In this session, we’ll be going to learn about the next physical operator of the T-SQL execution plan called an Adaptive join. The Adaptive join was introduced in the Azure SQL database and in SQL server 2017. It is a new join type that can enable the choice of a Hash join or Nested Loop join method at runtime until after the first input has been scanned.
A query plan can dynamically switch to a better join strategy during execution time to decide when to switch to a Nested Loop join or a Hash join based on the threshold defined in it. As a query is executed and it is determined that it has either met the threshold level or exceeded it.

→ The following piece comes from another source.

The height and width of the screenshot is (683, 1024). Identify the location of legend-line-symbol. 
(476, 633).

The processing continues down the correct branch of the Adaptive join. The way it works is that it starts out building an adaptive buffer of join input. If the join input exceeds a specific row count threshold, then your plan continues with a Hash join. If the row count of the join input is small enough of threshold that is Nested Loop join would be more optimal than a Hash join. Then the plan switches to a Nested Loop join. One thing to note is the Adaptive join is applicable only to Columnstore index scan, which is used to provide rows for the Hash join build phase.
Now before executing this query, first I need to create a non clustered index on the Sales Order Header table. As I said earlier, it is mandatory to create a Columnstore index to use the Adaptive join. Create the Columnstore index.

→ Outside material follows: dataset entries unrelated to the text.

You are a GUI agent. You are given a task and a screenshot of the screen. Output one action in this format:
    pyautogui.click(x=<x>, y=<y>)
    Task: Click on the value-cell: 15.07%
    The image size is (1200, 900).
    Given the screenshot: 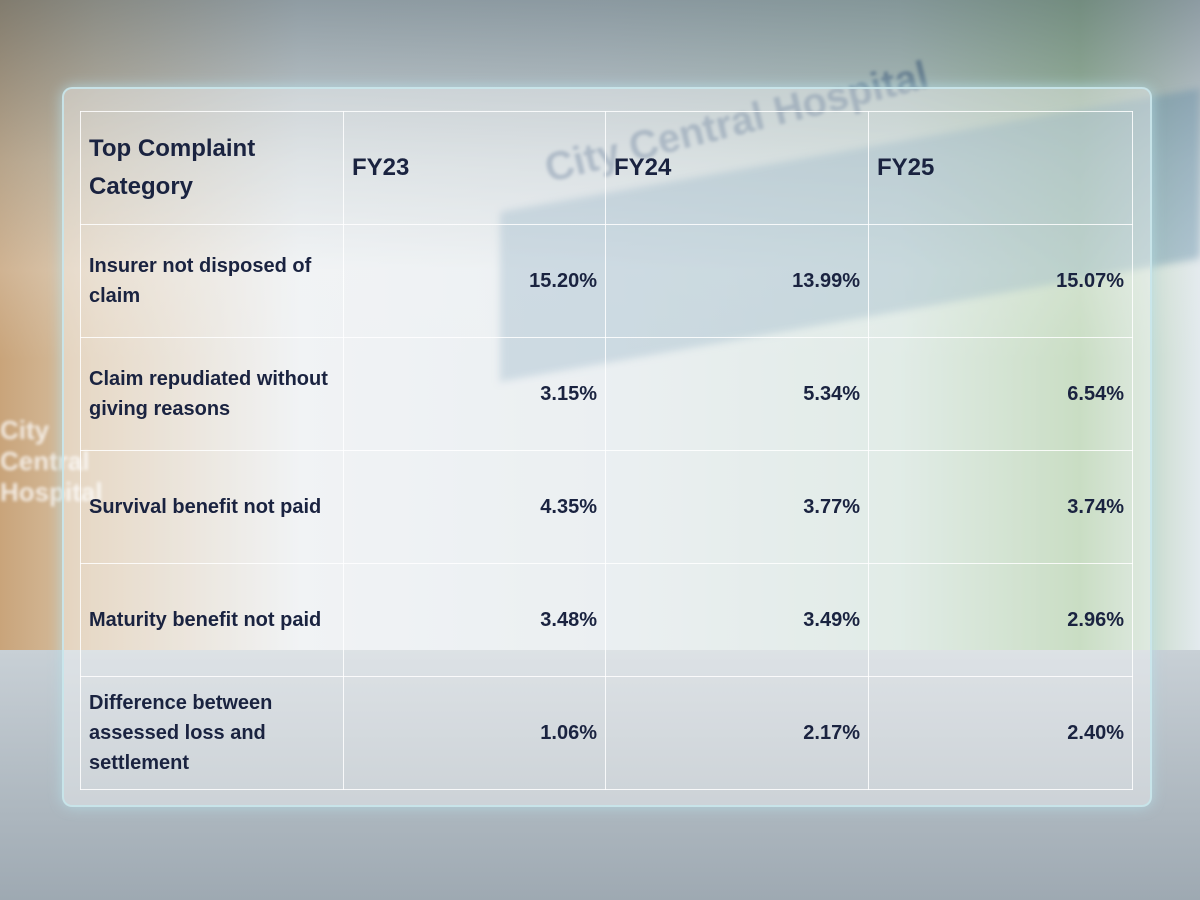 What is the action you would take?
    pyautogui.click(x=1000, y=281)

Before we go ahead, this is the same query that we have used in the earlier demo session. The only difference in this demo is the change in the WHERE clause. In the WHERE clause, I have specified a Territory ID =1.
SELECT header.customerID, header.OrderDate, detail.ProductID, detail.UnitPrice, detail.CarrierTrackingNumber FROM sales.SalesOrderHeader AS header INNER JOIN sales.SalesOrderDetail detail ON header.SalesOrderID = detail.SalesOrderID WHERE header.TerritoryID = 1 GO
Now execute the query and check the execution plan of this query. We can see that our query is using a new Adaptive join operator. This Adaptive join operator uses a threshold that is used to decide when to switch to a Nested Loop join or a Hash join plan.

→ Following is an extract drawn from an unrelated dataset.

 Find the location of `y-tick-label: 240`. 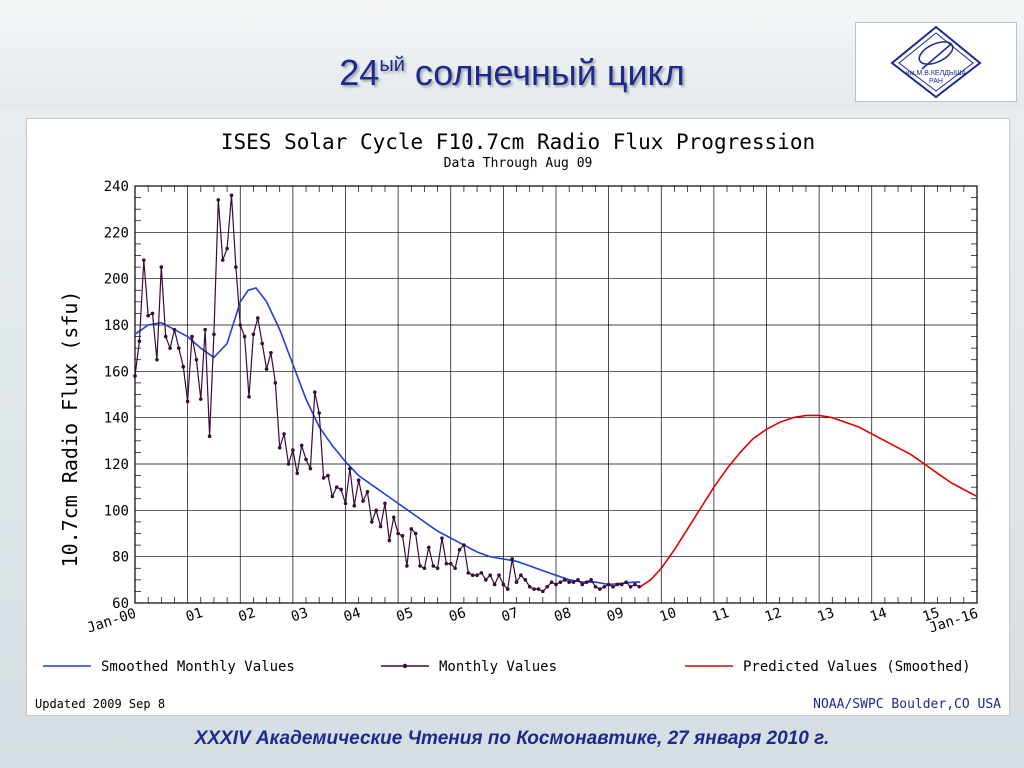

y-tick-label: 240 is located at coordinates (116, 187).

In this example, when I hover over this Adaptive join operator, you can see the threshold row count is 1074. It means anything with greater than or equal to 1074 rows will use a Hash join. The less than the threshold row count, then a Nested Loop join will be used. In our case, this query is returning the 16,865 rows. It means this exceeded the threshold row count limit and hence we have a standard Hash join operation. Now modify the WHERE clause. Over here, instead of Territory ID, add the Customer ID.
SELECT header.customerID, header.OrderDate, detail.ProductID, detail.UnitPrice, detail.CarrierTrackingNumber FROM sales.SalesOrderHeader AS header INNER JOIN sales.SalesOrderDetail detail ON header.SalesOrderID = detail.SalesOrderID WHERE header.CustomerID = 29565 GO
Now execute the query again and in the execution plan tab, when I hover over the Adaptive join operator, you can see that the adaptive threshold row count is 391. But our query is returning only 10 rows which is less than the threshold row count.
It means we have a Nested Loop join operation which we can see in the adaptive join type. Technically this Adaptive join does not represent a new type of join, but the behavior of dynamically switching between the two core types which are Nested loop and Hash match makes this effectively a new join type.